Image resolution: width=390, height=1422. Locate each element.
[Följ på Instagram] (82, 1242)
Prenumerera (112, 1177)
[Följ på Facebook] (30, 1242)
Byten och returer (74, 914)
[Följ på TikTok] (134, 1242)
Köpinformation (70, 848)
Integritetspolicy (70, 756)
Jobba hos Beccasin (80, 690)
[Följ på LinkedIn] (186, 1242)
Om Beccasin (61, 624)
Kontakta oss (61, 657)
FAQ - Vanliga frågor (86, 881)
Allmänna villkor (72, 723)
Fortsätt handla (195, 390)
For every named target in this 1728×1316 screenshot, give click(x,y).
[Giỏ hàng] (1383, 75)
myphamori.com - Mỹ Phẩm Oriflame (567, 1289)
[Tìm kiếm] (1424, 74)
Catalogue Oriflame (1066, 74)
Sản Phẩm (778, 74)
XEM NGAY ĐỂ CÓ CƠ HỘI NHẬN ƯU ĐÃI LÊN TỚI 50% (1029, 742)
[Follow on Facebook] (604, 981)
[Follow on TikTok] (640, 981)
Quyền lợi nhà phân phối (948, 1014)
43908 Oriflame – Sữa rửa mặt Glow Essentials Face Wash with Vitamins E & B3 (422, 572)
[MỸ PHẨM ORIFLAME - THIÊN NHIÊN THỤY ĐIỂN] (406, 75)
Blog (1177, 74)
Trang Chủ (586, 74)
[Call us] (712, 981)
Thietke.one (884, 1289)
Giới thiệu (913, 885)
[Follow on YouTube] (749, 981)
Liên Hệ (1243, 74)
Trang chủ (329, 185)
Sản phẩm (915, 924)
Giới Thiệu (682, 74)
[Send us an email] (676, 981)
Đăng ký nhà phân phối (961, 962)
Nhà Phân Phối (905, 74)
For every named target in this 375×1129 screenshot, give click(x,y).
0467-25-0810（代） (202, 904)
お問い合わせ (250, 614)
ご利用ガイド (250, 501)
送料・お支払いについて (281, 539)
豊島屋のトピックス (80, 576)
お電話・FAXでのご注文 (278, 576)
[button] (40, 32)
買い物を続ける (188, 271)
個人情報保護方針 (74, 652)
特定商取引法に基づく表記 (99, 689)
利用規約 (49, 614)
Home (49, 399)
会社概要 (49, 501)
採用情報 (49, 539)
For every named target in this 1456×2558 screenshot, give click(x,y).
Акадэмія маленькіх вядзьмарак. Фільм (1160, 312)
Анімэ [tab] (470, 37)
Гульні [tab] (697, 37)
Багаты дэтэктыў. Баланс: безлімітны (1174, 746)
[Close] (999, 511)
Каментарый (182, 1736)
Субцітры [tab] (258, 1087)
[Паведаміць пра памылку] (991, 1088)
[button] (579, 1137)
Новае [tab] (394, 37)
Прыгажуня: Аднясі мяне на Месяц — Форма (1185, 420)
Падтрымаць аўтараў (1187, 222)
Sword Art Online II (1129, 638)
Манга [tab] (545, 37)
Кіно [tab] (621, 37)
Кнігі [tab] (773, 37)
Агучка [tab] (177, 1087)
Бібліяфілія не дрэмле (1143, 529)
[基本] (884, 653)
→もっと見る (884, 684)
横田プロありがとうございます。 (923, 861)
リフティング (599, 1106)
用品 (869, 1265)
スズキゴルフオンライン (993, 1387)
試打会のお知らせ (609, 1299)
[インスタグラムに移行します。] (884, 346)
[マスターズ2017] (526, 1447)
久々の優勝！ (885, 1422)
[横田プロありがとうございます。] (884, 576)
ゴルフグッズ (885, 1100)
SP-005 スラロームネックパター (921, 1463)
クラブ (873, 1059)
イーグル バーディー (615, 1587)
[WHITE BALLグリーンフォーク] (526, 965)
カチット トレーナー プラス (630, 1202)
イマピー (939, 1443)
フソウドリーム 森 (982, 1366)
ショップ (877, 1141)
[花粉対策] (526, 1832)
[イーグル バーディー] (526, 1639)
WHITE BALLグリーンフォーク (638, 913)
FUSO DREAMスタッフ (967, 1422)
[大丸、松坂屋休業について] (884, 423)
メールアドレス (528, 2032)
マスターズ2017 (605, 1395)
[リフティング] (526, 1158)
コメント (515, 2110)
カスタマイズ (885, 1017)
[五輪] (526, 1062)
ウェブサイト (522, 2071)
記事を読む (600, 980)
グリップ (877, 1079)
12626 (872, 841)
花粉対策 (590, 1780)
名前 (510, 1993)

#####

Set down the lines from the one with "リフティング (599, 1106)" through the end of the data above. Keep each exactly as written and add no other line.

リフティング (599, 1106)
用品 (869, 1265)
スズキゴルフオンライン (993, 1387)
試打会のお知らせ (609, 1299)
[インスタグラムに移行します。] (884, 346)
[マスターズ2017] (526, 1447)
久々の優勝！ (885, 1422)
[横田プロありがとうございます。] (884, 576)
ゴルフグッズ (885, 1100)
SP-005 スラロームネックパター (921, 1463)
クラブ (873, 1059)
イーグル バーディー (615, 1587)
[WHITE BALLグリーンフォーク] (526, 965)
カチット トレーナー プラス (630, 1202)
イマピー (939, 1443)
フソウドリーム 森 (982, 1366)
ショップ (877, 1141)
[花粉対策] (526, 1832)
[イーグル バーディー] (526, 1639)
WHITE BALLグリーンフォーク (638, 913)
FUSO DREAMスタッフ (967, 1422)
[大丸、松坂屋休業について] (884, 423)
メールアドレス (528, 2032)
マスターズ2017 (605, 1395)
[リフティング] (526, 1158)
コメント (515, 2110)
カスタマイズ (885, 1017)
[五輪] (526, 1062)
ウェブサイト (522, 2071)
記事を読む (600, 980)
グリップ (877, 1079)
12626 (872, 841)
花粉対策 (590, 1780)
名前 (510, 1993)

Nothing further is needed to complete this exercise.